DBSCAN represents the distribution and aggregation of samples through two parameters: the neighborhood radius ε and the minimum number of points MinPts within the neighborhood. The number of objects obtained within the ε-neighborhood is defined as density. When the density exceeds a specified threshold, all these objects form a cluster. Taking the set D(x1, x2,…, xm) as an example, the clustering process can be defined as follows:
(2) Core object: an object that its ε-neighborhood containing at least MinPts other objects is called the core object.
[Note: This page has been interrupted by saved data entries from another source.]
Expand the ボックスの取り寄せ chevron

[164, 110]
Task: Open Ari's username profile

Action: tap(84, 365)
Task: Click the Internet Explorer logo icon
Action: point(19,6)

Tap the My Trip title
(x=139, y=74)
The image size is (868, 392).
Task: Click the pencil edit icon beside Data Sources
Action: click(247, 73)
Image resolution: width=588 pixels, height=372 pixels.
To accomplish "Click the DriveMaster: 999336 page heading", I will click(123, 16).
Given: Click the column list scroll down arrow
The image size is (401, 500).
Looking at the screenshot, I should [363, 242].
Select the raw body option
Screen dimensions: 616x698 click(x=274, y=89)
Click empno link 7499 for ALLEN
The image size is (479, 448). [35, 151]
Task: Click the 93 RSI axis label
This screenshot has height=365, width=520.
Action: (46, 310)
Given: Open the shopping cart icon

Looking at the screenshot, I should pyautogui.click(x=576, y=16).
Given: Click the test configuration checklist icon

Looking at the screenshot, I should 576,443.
(3) Directly density-reachable: if an object xi is within the ε-neighborhood of xj, and xj is a core object, then we call xi is directly density-reachable from xj.
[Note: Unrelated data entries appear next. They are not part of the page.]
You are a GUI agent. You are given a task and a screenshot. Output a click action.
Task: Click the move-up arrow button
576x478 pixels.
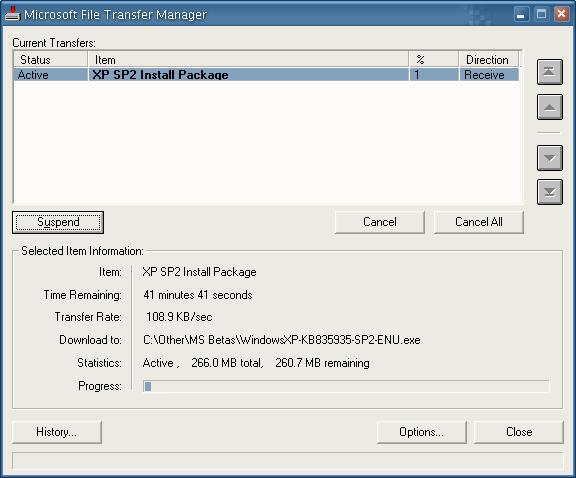point(550,107)
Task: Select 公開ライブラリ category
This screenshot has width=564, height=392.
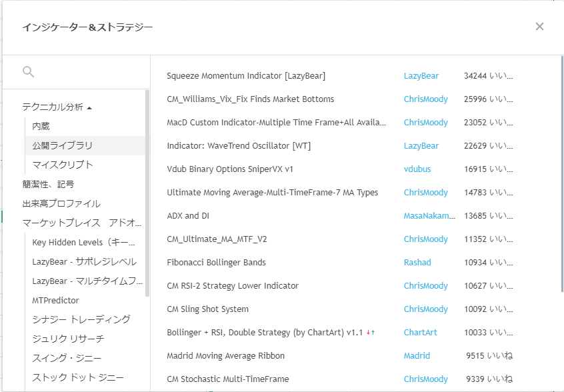Action: tap(62, 145)
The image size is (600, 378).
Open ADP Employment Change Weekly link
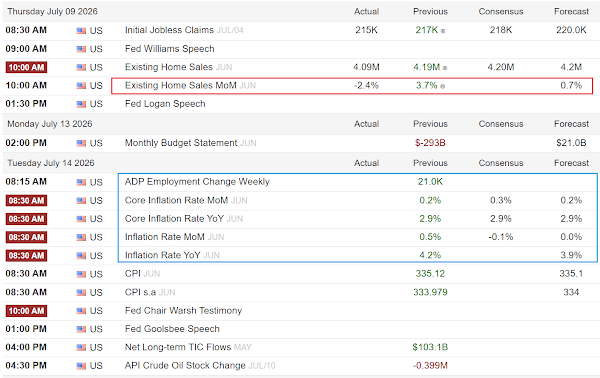pyautogui.click(x=197, y=181)
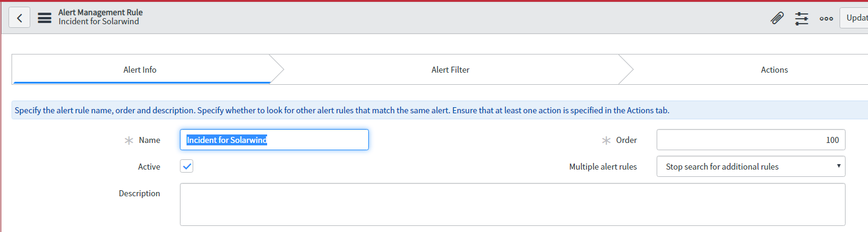Toggle the Active checkbox
868x232 pixels.
point(187,166)
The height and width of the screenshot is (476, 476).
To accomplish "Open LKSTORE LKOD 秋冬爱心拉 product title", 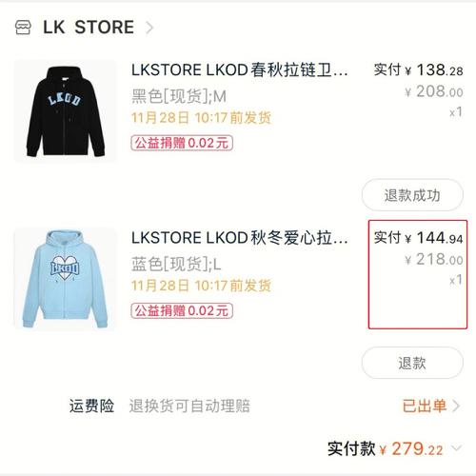I will tap(240, 238).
(4) Density-reachable: for a chain of objects p1, p2,…, pn, meet the conditions that pi+1 is directly density-reachable from pi. If p1 = xi and pn = xj, then object xj is density-reachable from the object xi.
(5) Density-connected: as for objects xi and xj, if there is a core object xk, and both xi, xj are density-reachable from xk, then xi is density-connected to xj.
DBSCAN randomly selects an unclassified object to search its ε-neighborhood. If the number of points in the ε-neighborhood is less than MinPts, the object will be marked as a noise object. Density clustering is completed until all core objects are marked. All the objects that exist in the relationship of density-connected clustered and objects can be divided into one or more categories.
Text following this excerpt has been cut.